For three hours I followed the procession through the streets of Melaka.  Drums and cymbals and flutes and drums and more drums accompanied the marchers.  The final leg of the march was down the lane of a traditional residential neighborhood.  The march ended at the jam-packed plaza of the Hindu Sri Muthu Mariamman Temple where the religious devotion continued. 

Then, we ate.

I met a lovely family. A handsome man - an engineer from Penang - his charming wife, one nephew, a delightful teenage daughter and three clever sons.  We chatted and shared some sweet snacks.

What a morning! 

Devotees dressed in gold carrying milk pots on their head.  Devotees with long skewers through their jaw.  Drums pounding.  Devotees with large fish hooks in their back.  (Hooks not for bass or trout.  Hooks for marlin or sailfish.)  Drums pounding.  Devotees with rows of fish hooks down their back with limes attached to the hooks. 

Devotees with rows of fishhooks down their back with ribbons attached.  The ribbons are held taut by a man walking behind them.  Drums pounding.  Devotees with rows of fishhooks down their back with ribbons attached that are pulling a small shrine.  Devotees with skewers in their mouth.  Devotes in a trance.  Devotees dancing in a trance.  Drums pounding.  I need a drink!

Before he entered the temple, one devotee slipped on a pair of shoes with nails sticking up from the sole. 
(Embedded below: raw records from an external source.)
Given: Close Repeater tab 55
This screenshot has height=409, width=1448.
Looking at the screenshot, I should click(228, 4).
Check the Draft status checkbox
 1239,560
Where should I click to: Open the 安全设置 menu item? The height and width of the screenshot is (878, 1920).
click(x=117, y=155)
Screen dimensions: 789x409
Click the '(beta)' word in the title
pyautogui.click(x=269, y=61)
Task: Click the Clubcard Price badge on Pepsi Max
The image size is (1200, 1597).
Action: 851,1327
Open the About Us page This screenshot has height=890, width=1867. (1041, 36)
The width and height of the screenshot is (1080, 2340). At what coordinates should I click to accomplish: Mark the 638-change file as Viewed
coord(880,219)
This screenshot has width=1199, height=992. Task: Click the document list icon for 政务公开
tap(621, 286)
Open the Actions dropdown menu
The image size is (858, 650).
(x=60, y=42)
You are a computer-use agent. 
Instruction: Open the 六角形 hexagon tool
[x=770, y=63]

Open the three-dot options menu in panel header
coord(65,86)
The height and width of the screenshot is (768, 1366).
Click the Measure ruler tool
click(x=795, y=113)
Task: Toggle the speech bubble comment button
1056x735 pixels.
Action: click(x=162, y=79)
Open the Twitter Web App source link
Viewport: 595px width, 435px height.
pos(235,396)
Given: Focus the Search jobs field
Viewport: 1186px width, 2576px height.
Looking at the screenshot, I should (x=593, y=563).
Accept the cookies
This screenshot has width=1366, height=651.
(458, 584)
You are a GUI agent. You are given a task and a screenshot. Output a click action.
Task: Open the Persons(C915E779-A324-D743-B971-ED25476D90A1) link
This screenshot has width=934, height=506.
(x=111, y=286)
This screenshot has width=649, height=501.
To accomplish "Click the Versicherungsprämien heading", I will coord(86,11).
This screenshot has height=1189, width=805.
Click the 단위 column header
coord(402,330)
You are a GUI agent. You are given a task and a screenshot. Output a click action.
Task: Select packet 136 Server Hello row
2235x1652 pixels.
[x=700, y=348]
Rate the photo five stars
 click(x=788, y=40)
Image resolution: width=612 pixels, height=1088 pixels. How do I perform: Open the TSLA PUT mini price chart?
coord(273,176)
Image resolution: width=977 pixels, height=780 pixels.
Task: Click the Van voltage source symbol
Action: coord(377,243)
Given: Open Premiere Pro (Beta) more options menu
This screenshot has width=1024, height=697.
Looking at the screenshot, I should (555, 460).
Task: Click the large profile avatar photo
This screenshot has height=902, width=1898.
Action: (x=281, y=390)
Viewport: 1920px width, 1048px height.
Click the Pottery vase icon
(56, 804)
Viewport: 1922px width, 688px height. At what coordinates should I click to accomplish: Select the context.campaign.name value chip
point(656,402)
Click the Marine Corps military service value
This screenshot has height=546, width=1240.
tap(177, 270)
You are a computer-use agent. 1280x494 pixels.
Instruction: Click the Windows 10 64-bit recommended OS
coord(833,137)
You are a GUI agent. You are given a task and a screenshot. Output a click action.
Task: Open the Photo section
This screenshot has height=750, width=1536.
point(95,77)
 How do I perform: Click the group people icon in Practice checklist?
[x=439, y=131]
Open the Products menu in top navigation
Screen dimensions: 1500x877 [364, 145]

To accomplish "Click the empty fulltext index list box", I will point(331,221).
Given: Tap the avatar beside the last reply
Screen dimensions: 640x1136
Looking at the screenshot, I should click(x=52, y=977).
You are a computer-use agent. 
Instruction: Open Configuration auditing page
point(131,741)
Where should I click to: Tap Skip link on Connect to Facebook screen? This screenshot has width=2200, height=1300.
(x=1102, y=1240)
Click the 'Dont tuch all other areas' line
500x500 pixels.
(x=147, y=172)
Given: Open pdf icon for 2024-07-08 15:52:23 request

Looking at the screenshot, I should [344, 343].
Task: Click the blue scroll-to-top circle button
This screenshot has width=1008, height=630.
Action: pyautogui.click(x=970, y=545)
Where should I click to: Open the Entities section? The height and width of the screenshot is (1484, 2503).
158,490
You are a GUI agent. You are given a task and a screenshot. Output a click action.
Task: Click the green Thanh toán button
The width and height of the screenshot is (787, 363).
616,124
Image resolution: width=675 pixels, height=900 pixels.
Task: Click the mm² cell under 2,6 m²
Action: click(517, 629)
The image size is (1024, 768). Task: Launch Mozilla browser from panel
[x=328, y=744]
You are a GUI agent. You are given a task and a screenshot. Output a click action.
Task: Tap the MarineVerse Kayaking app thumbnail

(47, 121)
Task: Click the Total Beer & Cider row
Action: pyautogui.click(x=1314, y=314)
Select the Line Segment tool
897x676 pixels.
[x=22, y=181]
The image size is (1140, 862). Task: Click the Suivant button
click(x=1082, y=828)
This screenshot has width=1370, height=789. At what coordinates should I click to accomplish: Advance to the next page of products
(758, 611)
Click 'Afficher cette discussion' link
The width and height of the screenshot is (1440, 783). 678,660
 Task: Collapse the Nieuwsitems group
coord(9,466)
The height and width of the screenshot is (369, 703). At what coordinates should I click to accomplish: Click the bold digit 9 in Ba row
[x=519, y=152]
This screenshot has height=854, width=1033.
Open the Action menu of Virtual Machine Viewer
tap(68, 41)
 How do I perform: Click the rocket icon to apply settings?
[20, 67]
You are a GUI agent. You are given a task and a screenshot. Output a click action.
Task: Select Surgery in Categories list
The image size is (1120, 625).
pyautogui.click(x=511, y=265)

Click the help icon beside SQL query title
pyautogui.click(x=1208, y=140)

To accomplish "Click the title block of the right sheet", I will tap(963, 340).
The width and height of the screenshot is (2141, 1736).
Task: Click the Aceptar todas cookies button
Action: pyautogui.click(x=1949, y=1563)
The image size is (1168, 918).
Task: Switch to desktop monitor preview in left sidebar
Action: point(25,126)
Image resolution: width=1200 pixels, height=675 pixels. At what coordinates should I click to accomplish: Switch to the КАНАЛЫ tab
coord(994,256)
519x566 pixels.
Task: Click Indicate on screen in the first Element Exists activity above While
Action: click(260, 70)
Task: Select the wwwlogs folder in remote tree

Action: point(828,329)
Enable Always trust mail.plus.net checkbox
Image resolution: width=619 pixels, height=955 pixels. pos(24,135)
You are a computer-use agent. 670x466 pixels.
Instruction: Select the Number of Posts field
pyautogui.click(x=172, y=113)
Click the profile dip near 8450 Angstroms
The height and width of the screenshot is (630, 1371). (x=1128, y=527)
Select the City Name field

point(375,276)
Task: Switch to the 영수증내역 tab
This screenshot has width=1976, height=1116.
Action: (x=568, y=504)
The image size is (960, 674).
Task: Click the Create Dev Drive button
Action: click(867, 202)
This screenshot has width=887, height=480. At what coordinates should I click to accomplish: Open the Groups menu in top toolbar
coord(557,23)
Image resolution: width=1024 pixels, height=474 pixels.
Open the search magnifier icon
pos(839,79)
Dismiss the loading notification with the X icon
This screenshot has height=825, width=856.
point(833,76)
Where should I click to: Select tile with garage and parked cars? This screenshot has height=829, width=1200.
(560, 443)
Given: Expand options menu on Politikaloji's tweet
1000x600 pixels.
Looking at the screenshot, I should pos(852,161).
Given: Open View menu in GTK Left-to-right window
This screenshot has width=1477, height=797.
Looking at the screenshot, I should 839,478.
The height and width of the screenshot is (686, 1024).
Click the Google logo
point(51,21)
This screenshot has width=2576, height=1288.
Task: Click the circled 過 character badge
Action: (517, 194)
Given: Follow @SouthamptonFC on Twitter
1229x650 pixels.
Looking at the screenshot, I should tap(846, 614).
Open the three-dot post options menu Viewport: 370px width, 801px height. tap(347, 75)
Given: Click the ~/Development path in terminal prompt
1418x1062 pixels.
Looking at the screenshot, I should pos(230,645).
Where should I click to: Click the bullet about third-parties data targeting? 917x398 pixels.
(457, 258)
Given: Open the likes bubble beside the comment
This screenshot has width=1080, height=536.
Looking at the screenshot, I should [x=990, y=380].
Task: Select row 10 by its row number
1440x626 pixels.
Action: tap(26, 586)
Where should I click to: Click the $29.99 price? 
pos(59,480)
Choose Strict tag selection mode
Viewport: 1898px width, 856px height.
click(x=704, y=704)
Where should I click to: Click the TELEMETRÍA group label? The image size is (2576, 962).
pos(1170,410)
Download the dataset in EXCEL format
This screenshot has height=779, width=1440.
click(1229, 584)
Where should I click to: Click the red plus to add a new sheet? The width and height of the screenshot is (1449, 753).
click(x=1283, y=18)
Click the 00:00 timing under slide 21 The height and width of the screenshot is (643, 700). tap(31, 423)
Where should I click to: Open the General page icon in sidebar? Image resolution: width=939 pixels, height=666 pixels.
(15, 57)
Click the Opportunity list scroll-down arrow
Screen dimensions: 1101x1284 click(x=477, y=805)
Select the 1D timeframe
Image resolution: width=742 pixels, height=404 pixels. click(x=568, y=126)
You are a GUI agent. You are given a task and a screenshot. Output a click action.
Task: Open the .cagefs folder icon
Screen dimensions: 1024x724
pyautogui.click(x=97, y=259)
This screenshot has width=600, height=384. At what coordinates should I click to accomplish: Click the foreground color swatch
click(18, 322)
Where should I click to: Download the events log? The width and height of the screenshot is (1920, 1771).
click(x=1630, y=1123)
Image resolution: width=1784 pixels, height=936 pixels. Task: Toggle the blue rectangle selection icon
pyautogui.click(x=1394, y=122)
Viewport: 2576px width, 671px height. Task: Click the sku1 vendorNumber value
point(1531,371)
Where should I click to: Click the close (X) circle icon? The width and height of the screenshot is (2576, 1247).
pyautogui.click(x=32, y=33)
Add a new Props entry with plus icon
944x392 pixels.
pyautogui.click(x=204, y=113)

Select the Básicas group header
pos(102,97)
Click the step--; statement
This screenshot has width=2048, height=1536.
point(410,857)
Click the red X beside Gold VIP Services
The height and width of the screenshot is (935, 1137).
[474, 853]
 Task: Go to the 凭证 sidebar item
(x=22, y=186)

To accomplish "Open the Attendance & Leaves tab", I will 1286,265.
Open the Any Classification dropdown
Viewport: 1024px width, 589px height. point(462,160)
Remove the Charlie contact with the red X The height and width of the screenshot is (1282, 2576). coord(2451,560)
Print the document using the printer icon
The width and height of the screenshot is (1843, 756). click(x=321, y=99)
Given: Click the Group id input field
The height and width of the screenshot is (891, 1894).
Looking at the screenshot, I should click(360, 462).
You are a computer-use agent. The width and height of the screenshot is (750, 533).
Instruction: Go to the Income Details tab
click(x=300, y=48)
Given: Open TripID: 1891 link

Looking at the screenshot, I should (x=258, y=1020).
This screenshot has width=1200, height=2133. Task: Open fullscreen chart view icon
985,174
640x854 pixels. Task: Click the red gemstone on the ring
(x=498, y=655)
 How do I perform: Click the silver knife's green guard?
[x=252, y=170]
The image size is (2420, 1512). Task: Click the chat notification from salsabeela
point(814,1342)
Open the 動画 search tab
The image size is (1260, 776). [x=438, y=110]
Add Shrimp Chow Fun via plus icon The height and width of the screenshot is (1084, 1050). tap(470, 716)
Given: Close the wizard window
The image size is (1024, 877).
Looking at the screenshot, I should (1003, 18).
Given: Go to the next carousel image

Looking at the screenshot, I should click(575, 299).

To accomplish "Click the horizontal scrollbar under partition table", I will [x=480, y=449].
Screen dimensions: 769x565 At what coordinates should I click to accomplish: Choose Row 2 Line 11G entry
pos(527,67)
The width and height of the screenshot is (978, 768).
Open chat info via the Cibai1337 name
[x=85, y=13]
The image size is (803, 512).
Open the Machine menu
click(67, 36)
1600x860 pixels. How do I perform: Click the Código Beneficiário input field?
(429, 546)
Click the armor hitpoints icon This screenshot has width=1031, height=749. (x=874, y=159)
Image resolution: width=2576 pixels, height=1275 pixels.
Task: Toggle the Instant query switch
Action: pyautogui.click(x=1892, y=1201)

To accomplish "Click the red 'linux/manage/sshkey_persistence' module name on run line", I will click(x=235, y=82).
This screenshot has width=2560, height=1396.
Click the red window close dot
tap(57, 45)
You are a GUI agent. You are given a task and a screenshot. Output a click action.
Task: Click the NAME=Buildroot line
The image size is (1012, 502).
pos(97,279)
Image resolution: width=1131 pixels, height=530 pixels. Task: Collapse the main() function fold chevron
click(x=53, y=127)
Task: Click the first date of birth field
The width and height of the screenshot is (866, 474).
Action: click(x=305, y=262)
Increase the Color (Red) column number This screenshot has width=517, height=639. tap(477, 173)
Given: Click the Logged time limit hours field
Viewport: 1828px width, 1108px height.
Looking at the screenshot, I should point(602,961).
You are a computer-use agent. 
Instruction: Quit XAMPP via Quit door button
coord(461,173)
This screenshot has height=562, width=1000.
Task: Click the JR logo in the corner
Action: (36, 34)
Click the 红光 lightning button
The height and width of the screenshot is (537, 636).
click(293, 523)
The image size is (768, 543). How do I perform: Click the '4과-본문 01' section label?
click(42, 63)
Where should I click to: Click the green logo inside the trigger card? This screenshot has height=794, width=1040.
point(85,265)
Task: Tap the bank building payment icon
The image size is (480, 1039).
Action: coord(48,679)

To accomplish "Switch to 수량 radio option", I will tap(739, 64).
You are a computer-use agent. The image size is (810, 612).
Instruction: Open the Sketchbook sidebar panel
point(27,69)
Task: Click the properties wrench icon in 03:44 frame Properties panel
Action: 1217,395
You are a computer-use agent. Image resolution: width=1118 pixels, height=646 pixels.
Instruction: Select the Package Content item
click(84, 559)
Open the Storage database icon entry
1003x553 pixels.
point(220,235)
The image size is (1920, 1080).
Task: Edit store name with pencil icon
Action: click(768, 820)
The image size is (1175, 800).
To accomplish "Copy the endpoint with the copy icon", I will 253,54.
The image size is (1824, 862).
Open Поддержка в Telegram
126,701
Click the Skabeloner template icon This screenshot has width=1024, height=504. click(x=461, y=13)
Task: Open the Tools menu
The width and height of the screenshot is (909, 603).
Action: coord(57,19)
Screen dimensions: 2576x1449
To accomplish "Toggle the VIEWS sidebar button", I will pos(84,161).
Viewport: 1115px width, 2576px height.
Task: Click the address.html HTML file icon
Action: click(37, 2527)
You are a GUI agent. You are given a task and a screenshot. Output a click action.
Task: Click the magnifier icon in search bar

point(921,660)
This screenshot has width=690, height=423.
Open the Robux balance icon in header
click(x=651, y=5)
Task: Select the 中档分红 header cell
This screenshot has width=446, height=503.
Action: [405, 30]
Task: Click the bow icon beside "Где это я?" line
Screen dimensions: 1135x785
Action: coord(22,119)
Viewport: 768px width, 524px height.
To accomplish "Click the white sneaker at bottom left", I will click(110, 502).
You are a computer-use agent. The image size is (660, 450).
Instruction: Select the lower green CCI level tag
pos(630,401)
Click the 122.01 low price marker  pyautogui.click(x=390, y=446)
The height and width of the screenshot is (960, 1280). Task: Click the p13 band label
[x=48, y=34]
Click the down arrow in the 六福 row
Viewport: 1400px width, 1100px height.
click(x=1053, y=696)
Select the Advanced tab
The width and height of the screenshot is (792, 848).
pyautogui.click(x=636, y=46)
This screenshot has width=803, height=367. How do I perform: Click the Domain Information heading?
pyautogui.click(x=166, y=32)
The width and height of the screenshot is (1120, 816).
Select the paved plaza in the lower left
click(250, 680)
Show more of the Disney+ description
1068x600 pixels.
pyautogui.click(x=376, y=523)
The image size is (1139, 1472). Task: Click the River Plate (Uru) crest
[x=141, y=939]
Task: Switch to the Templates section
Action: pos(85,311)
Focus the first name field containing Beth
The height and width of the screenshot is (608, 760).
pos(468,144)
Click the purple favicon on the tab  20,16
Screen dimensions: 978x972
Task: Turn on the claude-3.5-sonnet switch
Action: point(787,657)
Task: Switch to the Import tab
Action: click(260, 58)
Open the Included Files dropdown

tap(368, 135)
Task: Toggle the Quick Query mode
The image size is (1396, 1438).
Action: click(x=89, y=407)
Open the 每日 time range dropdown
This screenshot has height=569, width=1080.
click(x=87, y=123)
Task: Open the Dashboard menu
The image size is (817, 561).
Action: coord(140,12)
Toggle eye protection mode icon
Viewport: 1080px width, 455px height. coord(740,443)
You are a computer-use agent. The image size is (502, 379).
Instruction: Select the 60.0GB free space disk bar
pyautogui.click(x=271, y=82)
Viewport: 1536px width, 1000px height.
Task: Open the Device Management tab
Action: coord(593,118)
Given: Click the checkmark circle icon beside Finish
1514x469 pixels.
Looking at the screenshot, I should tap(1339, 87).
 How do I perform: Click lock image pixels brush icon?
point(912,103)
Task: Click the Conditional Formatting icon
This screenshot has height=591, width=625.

On the Hindu temple grounds, devotees circle the main shrine, pulling small wagons with religious images.  All the while, drums are pounding.  Hundreds and hundreds of Malaysian Indian men, women, and children dressed in their finest.  It’s an event!  Joyous.  Colorful.  Sacred. 

It’s been three hours. Continuous marching along with the crowds.  Shocking sights.  Loud music.  Sweet food.  Hot sun.  Loud music.  Hot sun.  Shocking sights.  Hot sun. Hot sun.  Hot sun.  Am I in a trance? 

Food?  No, I need a drink!

What will I do in the afternoon?  Nothing!  What afternoon sightseeing could possibly surpass this morning’s startling, splendid scene? 

Will I return to Malaysia next year for the enormous Thaipusam Festival in Kuala Lumpur?  Maybe.  Maybe not.  After all, at least on a small scale, “been there, done that.”  I still need a drink.